Until 2001, it was only available by prescription in Japan. Much of the public is unaware that an increasingly popular class of cardiovascular drugs called statins (HMG-CoA reductase inhibitors) interferes with the body’s synthesis of CoQ10. Top selling statin drugs, such as Lipitor® and Zocor®, earn their makers over 20 billion dollars per year. These drugs lower the endogenous production of cholesterol and are often touted as“life saving” by cardiologists and the media.
Are the statin drugs really good for us, or are cardiologists mistaken? How can drugs that lower the body’s production of CoQ10, a co-enzyme required for energy utilization, benefit heart patients? Are the health benefits attributed to CoQ10 supplementation hype, or is it that there is something fundamentally wrong with the thinking and science being used by those who market statin drugs?
Coenzyme Q10 is a vitamin-like fat-soluble antioxidant found in the body, and the highest concentrations have been measured in vital organs such as the heart and pancreas. At age 20, the heart has a higher CoQ10 level than other major organs. At age 80 this is no longer true, as the heart levels reduce by more than half. Over 35 controlled clinical trials in Japan, Europe, and the U.S. have proven that CoQ10 therapy is highly effective in treatment of congestive heart failure, angina and ischemic heart disease, and myocardial infarction.
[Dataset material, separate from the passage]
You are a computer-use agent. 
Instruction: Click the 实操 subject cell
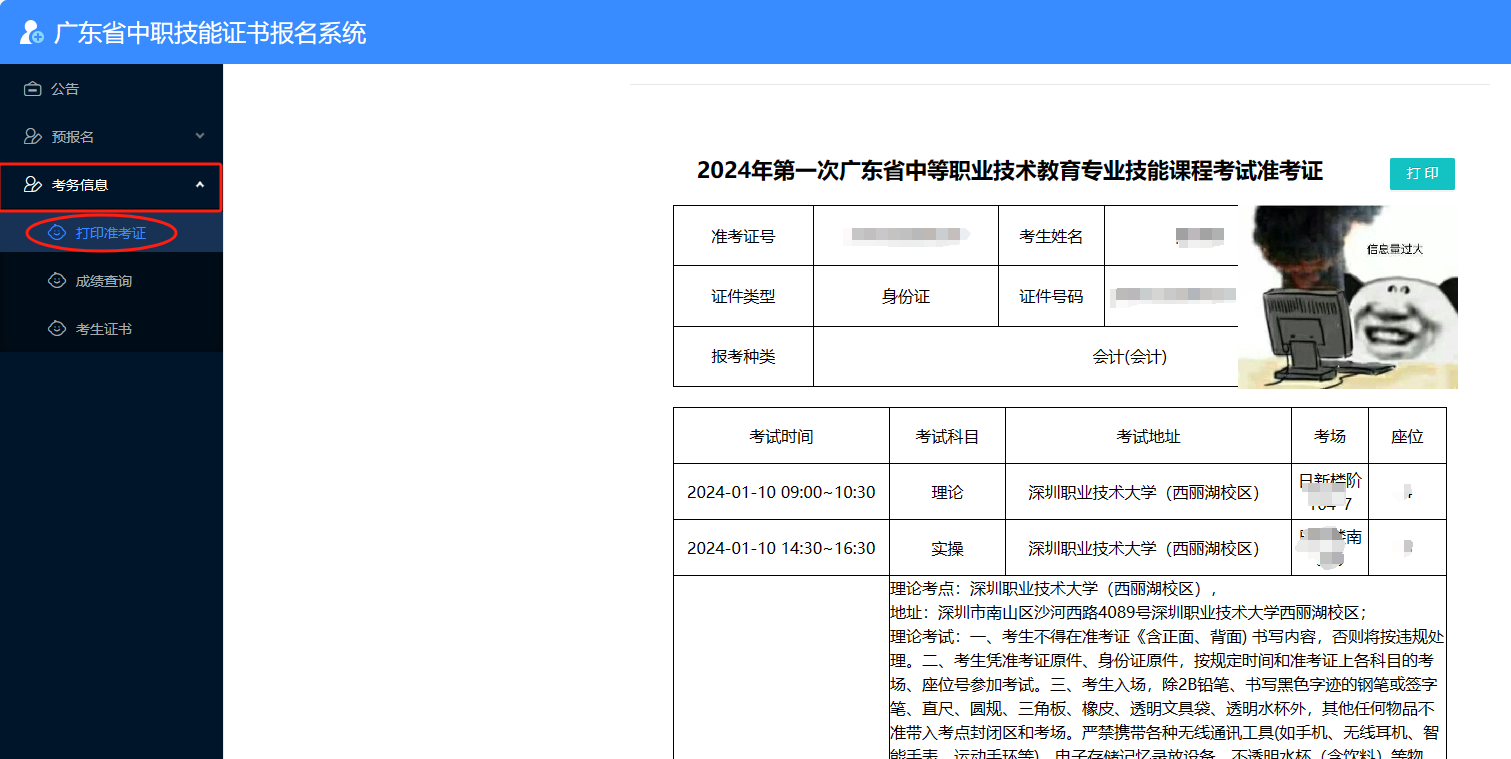[947, 548]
It is now believed that CoQ10 is the key nutrient for generating 95 percent of the total energy required by the human body.
A healthy, youthful human body can make its own CoQ10. Endogenous production or biosynthesis of CoQ10 has 17 steps, requiring at least seven vitamins (vitamin B2 – riboflavin, vitamin B3 – niacinamide, vitamin B6, folic acid, vitamin B12, vitamin C, and pantothenic acid) and several trace elements.
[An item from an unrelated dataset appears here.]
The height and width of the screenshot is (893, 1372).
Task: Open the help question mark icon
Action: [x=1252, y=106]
Merck, a pharmaceutical giant, has known for more than 15 years that statin drugs interfere with CoQ10 biosynthesis, which leads to low serum levels. Low serum levels can cause damage to one’s body, specifically causing muscles (and internal orgams) to atrophy. The following claim from a 1990 Merck patent (4,933,165) discusses the addition of CoQ10 to statin drugs, in order to overcome statin induced myopathy.
“A pharmaceutical composition comprising a pharmaceutical carrier and an effective antihypercholesterolemic amount of an HMG-CoA reductase inhibitor and an amount of Coenzyme Q.sub.10 effective to counteract HMG-CoA reductase inhibitor-associated skeletal muscle myopathy.”
This invention has never been implemented, most likely because the entire world supply of CoQ10 is limited, and current production would only supply one-sixth of the world’s statin users.